= Antony Pilkington =

British Businessman

Sir Antony Richard Pilkington (20 June 1935 – 22 September 2000) was the fifth generation and last family member to chair the Pilkington group.

==Business career==
He succeeded distant cousin Sir Alastair Pilkington as chairman in 1980 and served until 1995, having joined the board in 1973 when his second cousin once removed Baron Pilkington retired as chairman. He wanted Pilkington’s to be a “good company in the best sense,” as he told one interviewer in 1990, “not just a money machine”.

He was knighted in 1990.

==Family==
Son of Major Arthur Cope Pilkington, he attended Ampleforth College and went on to spend his National service in the Coldstream Guards.

He married Alice Kirsty Dundas, daughter of Major Sir Thomas Calderwood Dundas of Arniston (7th baronet) and Isobel Goring, on 15 December 1960. They had four children:

- Jerome Antony Simon Pilkington b. 17 Sep 1961
- David Christopher Pilkington b. 4 Dec 1963
- Miranda Kirsty Pilkington b. 20 Sep 1966
- Simon Benedict Pilkington b. 9 Dec 1972

==The World of Glass==
He was known as a great supporter of the town that had made his family name (and fortune). As chairman of the World of Glass, he oversaw the plans for a new visitor centre in St Helens, combining the history of glass and of the town itself. The museum opened in March 2000, just six months before his death.

At the official opening, he said:

”We always knew that the history of glass and St Helens part in the glass making industry was a great story to tell, but it was deciding on which was the best way to relate that story.

“Now we have got the story of the town's heritage and the important part it played in the glass making industry under one roof. It's taken nine years for The World of Glass to come to fruition but it's been well worth the effort.

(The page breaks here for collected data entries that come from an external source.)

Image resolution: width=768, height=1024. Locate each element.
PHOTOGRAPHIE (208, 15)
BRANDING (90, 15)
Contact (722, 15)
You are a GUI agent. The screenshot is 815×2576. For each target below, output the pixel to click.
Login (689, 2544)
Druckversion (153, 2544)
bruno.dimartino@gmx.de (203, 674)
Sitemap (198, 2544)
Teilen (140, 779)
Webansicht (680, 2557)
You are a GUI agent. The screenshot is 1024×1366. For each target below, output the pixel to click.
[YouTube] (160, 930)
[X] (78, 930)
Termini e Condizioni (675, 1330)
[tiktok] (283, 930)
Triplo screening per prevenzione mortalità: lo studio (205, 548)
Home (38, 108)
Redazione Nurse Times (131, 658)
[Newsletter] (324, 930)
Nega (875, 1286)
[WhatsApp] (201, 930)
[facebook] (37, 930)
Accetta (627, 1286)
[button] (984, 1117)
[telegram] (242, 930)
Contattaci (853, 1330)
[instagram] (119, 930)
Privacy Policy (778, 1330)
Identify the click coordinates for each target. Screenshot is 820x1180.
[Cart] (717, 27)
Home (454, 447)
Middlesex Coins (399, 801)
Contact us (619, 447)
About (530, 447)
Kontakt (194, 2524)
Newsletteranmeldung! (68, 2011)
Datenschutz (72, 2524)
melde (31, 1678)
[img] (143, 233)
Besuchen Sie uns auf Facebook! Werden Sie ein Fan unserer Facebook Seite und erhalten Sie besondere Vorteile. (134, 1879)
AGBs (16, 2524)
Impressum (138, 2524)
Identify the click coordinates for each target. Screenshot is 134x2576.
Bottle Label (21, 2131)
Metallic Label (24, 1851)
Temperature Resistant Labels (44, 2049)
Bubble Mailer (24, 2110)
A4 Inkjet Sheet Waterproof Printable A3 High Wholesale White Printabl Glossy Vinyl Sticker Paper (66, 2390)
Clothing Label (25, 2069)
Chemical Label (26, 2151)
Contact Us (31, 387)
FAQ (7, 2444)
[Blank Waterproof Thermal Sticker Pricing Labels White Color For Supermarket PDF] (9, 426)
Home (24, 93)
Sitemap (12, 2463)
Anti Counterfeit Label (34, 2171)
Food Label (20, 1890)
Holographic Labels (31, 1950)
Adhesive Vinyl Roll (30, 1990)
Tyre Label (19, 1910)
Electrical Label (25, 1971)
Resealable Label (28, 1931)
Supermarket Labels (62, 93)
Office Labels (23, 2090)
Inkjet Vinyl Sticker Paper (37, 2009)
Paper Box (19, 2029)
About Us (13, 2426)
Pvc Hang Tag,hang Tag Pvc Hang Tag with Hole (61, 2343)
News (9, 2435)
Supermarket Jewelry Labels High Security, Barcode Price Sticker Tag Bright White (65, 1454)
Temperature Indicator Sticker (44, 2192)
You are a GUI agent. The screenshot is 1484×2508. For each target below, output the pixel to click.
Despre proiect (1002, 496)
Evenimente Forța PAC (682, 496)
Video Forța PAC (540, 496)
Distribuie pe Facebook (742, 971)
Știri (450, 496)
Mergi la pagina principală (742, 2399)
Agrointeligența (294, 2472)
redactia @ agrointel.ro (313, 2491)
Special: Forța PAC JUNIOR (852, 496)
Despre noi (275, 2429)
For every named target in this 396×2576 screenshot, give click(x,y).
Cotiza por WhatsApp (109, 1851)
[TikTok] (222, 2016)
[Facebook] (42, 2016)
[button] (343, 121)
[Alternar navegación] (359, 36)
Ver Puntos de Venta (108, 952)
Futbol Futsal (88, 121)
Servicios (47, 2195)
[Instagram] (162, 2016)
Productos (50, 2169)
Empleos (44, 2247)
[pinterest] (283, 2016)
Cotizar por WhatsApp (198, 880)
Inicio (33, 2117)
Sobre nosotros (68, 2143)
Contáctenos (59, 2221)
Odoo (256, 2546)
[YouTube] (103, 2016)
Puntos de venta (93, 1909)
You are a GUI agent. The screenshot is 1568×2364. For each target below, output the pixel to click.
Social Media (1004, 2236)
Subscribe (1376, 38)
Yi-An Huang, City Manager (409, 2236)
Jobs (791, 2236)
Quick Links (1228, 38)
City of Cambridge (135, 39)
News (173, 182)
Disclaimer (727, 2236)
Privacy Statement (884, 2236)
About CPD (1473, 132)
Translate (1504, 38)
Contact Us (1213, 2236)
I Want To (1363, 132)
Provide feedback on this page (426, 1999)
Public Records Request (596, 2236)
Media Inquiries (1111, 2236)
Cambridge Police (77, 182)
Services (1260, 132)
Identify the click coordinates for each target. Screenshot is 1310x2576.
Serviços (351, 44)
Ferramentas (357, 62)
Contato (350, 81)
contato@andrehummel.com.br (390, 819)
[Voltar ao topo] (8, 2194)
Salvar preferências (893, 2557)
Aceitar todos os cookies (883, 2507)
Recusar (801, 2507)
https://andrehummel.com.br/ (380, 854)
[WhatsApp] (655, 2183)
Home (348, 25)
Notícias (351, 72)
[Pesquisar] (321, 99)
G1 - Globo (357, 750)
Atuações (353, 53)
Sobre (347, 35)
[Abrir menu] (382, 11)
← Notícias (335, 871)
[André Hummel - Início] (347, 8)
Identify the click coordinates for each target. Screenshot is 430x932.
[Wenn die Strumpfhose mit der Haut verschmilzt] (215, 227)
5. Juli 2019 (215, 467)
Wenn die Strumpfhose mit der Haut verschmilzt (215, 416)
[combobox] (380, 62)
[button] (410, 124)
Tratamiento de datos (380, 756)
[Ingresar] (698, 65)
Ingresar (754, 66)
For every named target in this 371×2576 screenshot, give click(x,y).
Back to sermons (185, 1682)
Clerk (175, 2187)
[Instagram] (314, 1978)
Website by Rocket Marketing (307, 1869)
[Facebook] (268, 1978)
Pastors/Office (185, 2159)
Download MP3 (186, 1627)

"St Helens has got a lot to be proud of in its heritage and in this new centre."

==Tribute==
Commenting on the news of Pilkington’s death, a spokesperson for the firm of which he had been Chairman, said:

”Everyone at Pilkington is aware of the contribution Sir Antony made to the development of the company over such a long career. His role in the expansion of Pilkington globally was particularly significant."

His antique car collection (a passion shared with his uncle) was auctioned at the 2012 Goodwood Festival of Speed. The five cars offered (Lots 217-221) exceeded the 800,000GBP pre-auction estimate.

MP Sir Richard Pilkington was his uncle, with whom he shared a passion for cars.